▼

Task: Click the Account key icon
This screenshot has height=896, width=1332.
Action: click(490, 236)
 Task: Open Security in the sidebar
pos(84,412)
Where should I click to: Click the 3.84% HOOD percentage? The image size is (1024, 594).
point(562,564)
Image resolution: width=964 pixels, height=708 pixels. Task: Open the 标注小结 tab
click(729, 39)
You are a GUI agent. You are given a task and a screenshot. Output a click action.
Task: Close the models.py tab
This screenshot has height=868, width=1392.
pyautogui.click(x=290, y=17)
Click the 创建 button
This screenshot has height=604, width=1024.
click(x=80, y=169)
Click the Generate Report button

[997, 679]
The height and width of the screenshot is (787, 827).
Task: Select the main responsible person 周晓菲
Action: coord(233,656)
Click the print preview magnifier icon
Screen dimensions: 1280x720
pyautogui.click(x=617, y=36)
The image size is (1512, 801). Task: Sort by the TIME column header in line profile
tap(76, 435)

▲

Your task>
Copy the listing above line for line, with no changes.

Written solution>
Task: Click the Account key icon
This screenshot has height=896, width=1332.
Action: click(490, 236)
 Task: Open Security in the sidebar
pos(84,412)
Where should I click to: Click the 3.84% HOOD percentage? The image size is (1024, 594).
point(562,564)
Image resolution: width=964 pixels, height=708 pixels. Task: Open the 标注小结 tab
click(729, 39)
You are a GUI agent. You are given a task and a screenshot. Output a click action.
Task: Close the models.py tab
This screenshot has height=868, width=1392.
pyautogui.click(x=290, y=17)
Click the 创建 button
This screenshot has height=604, width=1024.
click(x=80, y=169)
Click the Generate Report button

[997, 679]
The height and width of the screenshot is (787, 827).
Task: Select the main responsible person 周晓菲
Action: coord(233,656)
Click the print preview magnifier icon
Screen dimensions: 1280x720
pyautogui.click(x=617, y=36)
The image size is (1512, 801). Task: Sort by the TIME column header in line profile
tap(76, 435)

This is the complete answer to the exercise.